[Saved data entries]
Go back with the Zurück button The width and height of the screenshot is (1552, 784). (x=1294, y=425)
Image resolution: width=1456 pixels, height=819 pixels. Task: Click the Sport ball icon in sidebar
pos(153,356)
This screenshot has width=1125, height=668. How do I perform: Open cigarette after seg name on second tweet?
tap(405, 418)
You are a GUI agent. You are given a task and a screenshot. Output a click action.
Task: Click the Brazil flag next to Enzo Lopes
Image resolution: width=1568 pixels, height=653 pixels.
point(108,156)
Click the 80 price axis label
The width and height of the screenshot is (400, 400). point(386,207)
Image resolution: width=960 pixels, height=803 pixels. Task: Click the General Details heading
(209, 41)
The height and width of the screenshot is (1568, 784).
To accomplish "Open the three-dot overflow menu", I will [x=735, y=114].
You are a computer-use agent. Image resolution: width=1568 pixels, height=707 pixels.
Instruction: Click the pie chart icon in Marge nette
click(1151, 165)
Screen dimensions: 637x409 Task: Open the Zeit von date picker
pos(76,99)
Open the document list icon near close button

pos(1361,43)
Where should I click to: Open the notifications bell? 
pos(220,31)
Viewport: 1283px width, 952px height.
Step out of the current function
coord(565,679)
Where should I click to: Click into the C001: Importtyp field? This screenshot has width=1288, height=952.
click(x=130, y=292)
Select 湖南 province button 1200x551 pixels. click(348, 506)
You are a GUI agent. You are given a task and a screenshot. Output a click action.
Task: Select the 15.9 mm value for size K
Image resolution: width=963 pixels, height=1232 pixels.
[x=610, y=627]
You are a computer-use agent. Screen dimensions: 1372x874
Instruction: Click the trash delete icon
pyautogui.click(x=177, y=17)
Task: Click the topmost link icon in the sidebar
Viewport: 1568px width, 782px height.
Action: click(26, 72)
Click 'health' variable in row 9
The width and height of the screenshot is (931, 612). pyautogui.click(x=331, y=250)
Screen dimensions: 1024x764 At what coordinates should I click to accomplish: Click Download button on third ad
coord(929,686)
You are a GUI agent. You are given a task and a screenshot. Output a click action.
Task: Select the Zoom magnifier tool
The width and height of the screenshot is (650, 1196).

§ **Required work**: Within the data, how many lines hold "computer"? Respond with only the number.

§ **Your solution**: 2